Feb. 18th, 2013

skygiants: Princess Tutu, facing darkness with a green light in the distance (mulan feminism)
Okay, Monstrous Regiment is incredibly interesting in the context of all the discussion about Night Watch the other week -- because one of the things we were talking about then, and that comes up in Night Watch, is that Pratchett doesn't really seem to believe in the effectiveness of collective social action. He believes in people. But groups of people are silly at best, and scary at worst.

And Monstrous Regiment reinforces that, absolutely -- witness Vimes at the beginning thinking about how countries can be mad even when everyone in them is perfectly sane -- but it also sort of almost contradicts it. There's this one moment when the reveal comes -- and since it is a legitimate reveal, I'm going to put it under a spoiler cut )

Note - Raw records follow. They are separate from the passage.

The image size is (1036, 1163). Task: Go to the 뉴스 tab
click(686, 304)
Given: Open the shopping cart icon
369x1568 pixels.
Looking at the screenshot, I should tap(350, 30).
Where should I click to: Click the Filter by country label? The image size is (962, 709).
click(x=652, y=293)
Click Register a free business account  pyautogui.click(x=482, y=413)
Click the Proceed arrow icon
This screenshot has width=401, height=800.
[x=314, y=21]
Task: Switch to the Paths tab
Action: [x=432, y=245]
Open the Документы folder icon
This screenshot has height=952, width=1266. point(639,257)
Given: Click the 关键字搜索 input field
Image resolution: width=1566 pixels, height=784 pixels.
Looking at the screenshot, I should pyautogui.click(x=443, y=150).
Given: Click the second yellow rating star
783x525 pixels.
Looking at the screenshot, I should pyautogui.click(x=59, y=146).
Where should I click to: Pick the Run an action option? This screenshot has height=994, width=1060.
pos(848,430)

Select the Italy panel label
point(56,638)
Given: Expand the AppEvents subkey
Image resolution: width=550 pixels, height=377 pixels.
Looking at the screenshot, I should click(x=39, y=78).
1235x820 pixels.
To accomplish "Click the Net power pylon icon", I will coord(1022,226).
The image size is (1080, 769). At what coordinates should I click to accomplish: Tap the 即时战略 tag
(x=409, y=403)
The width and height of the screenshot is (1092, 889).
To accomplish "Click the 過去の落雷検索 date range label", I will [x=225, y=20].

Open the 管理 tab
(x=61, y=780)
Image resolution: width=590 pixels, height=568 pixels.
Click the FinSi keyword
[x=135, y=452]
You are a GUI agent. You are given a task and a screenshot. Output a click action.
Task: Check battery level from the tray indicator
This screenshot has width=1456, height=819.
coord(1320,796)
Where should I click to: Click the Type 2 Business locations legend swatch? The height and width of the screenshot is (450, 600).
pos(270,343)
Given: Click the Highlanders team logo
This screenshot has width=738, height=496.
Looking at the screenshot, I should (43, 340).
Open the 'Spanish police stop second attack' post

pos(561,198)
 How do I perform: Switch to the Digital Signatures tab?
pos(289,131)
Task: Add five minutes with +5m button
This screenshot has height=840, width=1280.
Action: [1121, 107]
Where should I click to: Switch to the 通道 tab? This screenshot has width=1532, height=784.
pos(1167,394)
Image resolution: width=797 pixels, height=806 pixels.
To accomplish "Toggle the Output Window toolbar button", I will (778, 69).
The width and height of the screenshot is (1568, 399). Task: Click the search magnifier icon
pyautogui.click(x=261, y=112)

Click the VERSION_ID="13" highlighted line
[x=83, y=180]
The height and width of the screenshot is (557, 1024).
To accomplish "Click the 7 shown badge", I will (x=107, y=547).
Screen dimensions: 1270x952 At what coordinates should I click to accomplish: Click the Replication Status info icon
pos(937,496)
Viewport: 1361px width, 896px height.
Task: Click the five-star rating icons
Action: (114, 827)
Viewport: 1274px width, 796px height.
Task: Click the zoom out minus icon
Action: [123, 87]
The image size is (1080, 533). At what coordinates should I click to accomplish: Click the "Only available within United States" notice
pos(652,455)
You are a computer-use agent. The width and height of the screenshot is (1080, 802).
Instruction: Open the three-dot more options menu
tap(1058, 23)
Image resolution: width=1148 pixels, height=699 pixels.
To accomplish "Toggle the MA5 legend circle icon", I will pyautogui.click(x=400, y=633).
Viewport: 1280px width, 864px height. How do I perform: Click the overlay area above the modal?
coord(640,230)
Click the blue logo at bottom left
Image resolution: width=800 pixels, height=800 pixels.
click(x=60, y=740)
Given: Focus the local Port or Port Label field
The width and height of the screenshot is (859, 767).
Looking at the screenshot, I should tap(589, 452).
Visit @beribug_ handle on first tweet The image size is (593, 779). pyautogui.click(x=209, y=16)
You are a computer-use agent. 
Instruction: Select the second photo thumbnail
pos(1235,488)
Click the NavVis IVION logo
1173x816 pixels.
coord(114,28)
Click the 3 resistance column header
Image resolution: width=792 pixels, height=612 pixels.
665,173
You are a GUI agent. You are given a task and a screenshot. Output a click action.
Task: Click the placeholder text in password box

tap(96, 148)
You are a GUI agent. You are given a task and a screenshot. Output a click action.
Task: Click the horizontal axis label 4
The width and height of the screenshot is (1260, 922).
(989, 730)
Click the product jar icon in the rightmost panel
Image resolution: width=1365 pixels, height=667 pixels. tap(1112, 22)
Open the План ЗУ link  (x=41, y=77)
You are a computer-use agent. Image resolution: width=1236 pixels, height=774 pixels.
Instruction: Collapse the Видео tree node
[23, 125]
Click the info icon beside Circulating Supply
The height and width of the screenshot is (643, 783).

And -- like everything in this book -- it's sort of half-followed up on, in the end, and also sort of weirdly puts the blame on women for upholding the social structure instead of the social structure for existing. But that's still better than I thought it was, and better than we've ever seen in Discworld before, so apologies are due; Pratchett, I did not quite do you justice.

I really like Monstrous Regiment, and I like it much more now than I did when I was a teenager; I think I didn't quite know what to do with it then, because I knew how a Discworld book went, and I knew how cross-dressing-girl stories went, and this didn't match either of them. But then, it's a weird book, structurally. It's built out of a bunch of different things that don't necessarily go together; "Sweet Polly Oliver" and World War I and American foreign policy are all kind of wrapped up in it, and those threads are all tugging in different directions. And at first the cross-dressing premise seems like a joke that goes on too long, and then it turns into a sort of surrealist social critique, and then there are about three false endings, and then the actual ending isn't an ending at all. It's also grim, more grim even than Night Watch. Tonks and Lofty's backstory, especially -- there's no lighter side to that.

And I still have no idea why more spoilers )

There are other things I could talk about -- Tonks and Lofty, Jackrum vs. Blouse, and how outright creepy the whole book is in places -- but I think I'm going to leave it there for now. But I really want to know what you all make of it, because, as I have already repeated about three or four times, it's such a strange book!